Another thing I love about this fabric is that the shimmery parts are painted on, and they give a different texture. Gauze normally has very little stability, but the paint changes that. Cool, right? Let's hope it holds up to washing :)

Remy Raglan top in a rust coloured linen.

I stumbled across the most perfect pattern for this fabric: the Remy Raglan by Sew House 7. Why is it perfect? It's a boxy top, so I don't waste a lot of the fabric. It has blocks that I can play with to change the direction of the stripes. And 100% of the seams are enclosed, so if (when) the gauze does fray, it won't be visible. Win!

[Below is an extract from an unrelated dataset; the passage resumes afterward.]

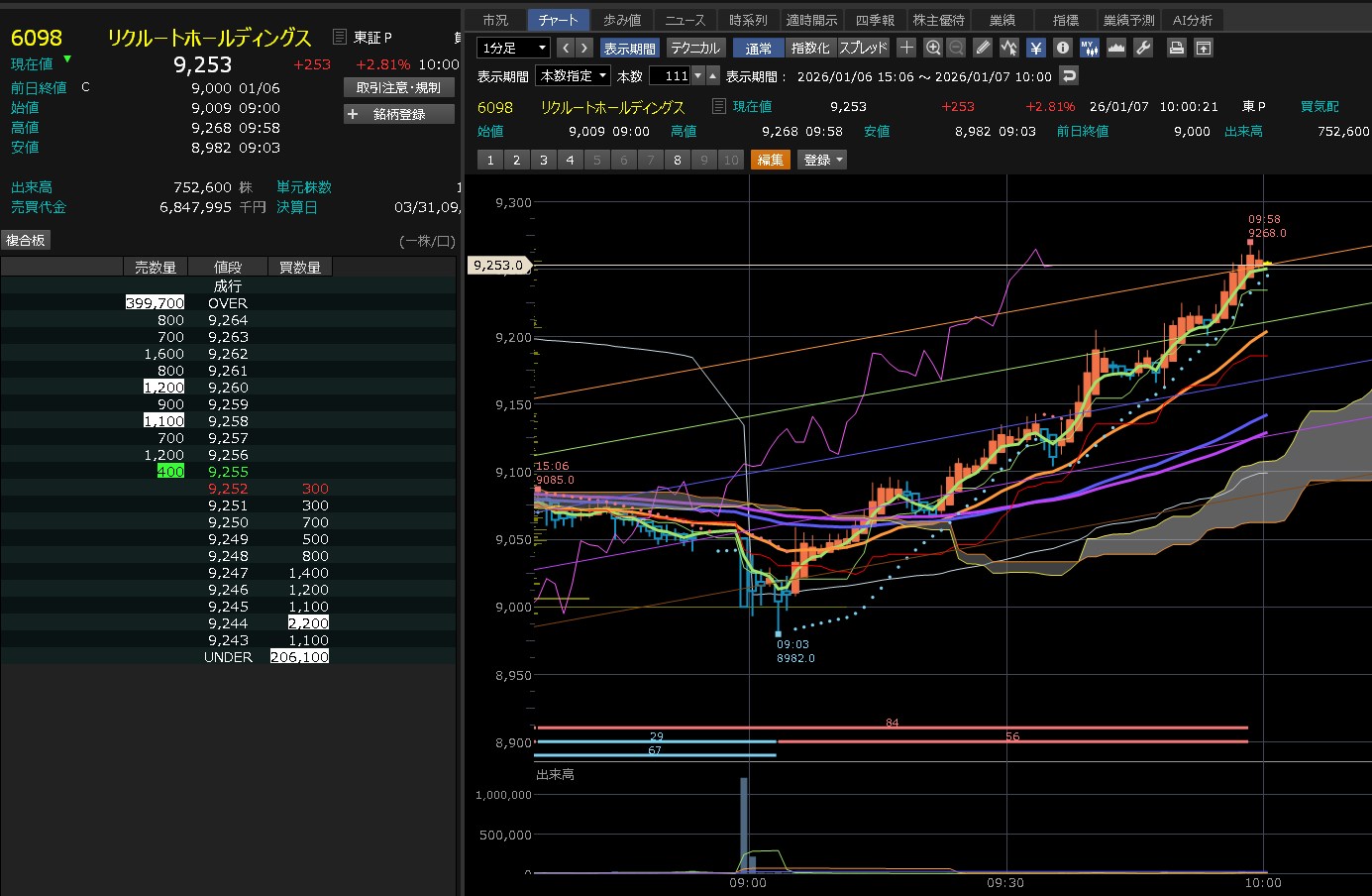
Task: Select the pencil drawing tool
Action: coord(983,48)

This pattern was super straightforward to sew, and had great instructions. A few notes about the pattern, though. The sizing is huge. I looked at the finished garment measurements and decided to go down 2 sizes from what they recommended for my measurements, and honestly I could have gone down 1 more and still had a loose top. I had to shorten the button loop a lot to make the chest fit without gapping. And it's a little more cropped than I was expecting, an inch or two shorter than I usually wear. If I'd realized, I would have lengthened it, but that's on me for not doing a toile, or paying close enough attention.

Finished t-shirt with raw selvedge sleeve shown, button at the front, and a sewn-in label that reads "you are loved"

I was also looking for a way to use the selvedge of this fabric, something I've seen others do on dresses. The downside of Nani Iro is that it's typically very narrow (you have to work hard to round up to 44"), and the print doesn't extend all the way to the selvedge. But in some cases, that means you can put the selvedge on an edge and leave it unhemmed, because the print looks intentional. Here, I did that with the sleeves. The pattern has hemmed sleeves that you then roll up, so I left them unhemmed and only rolled them up once, so you can see the inside of the selvedge. I love that it uses the whole width of the fabric, but it doesn't have to show the writing that's on one selvedge end.

The front of the shirt, showing the nicely finished collar and the button loop

Overall, I'm super satisfied with this shirt. I expect to wear it over and over, until the gauze eventually falls apart! And with a few minor modifications, I'll definitely be making the Remy Raglan again.